== SHORT TASK ==
Write out the listing below line for line, omitting the pictures.

== DATA FOR THE TASK ==

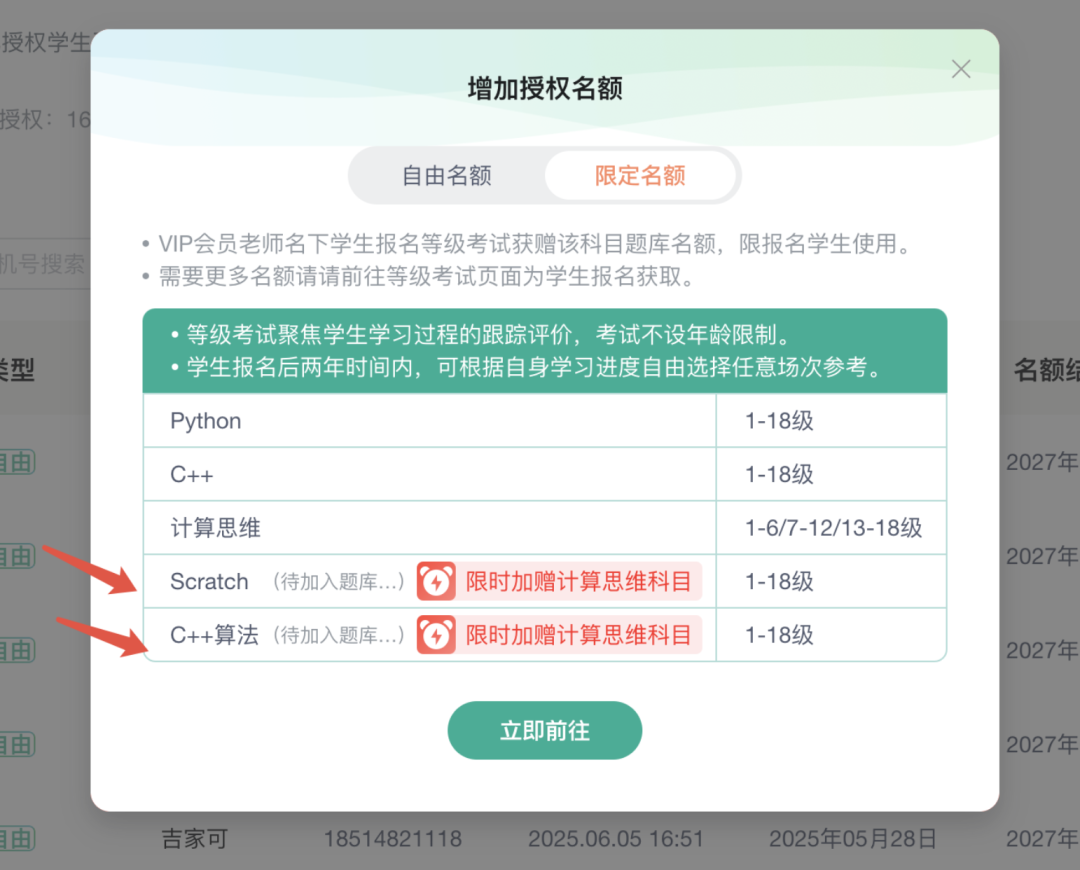Switch to the 自由名额 tab
The image size is (1080, 870).
(x=446, y=176)
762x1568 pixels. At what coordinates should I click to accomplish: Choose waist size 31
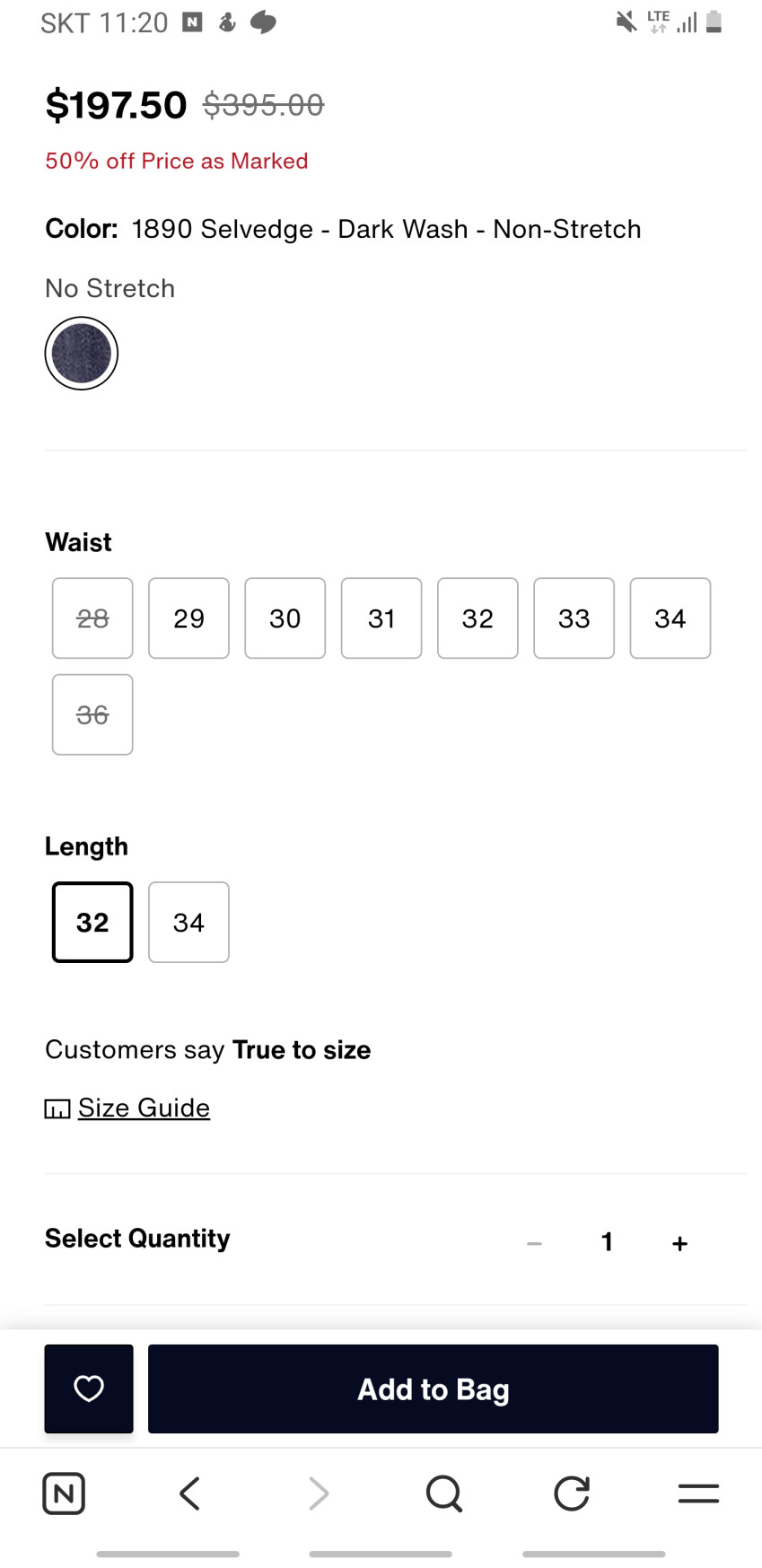tap(381, 618)
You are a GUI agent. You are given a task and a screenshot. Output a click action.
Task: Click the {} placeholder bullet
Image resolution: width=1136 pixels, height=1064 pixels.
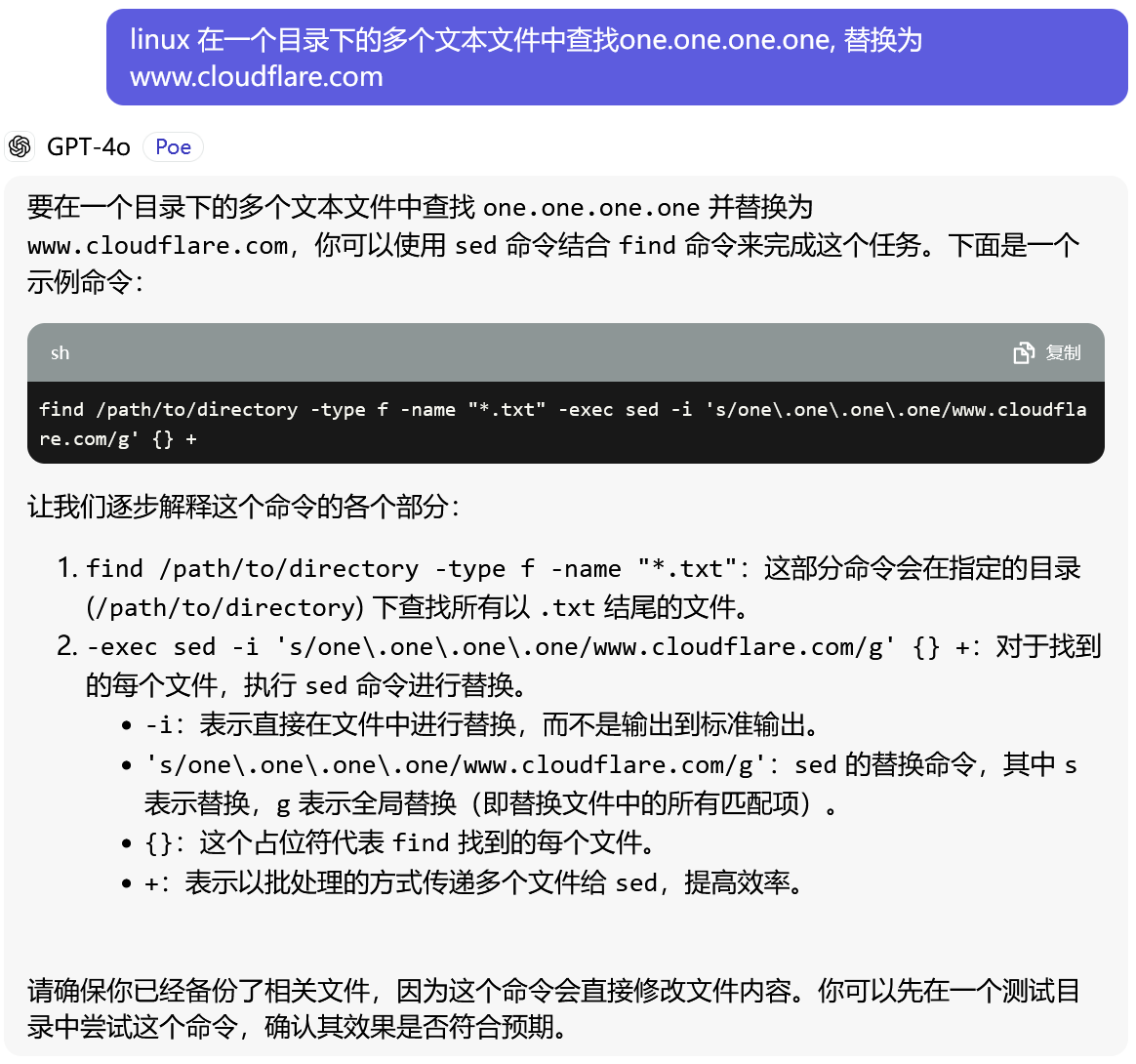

== SOLUTION ==
Switch to the 自由名额 tab
The image size is (1080, 870).
(x=446, y=176)
762x1568 pixels. At what coordinates should I click to accomplish: Choose waist size 31
tap(381, 618)
You are a GUI agent. You are given a task and a screenshot. Output a click action.
Task: Click the {} placeholder bullet
Image resolution: width=1136 pixels, height=1064 pixels.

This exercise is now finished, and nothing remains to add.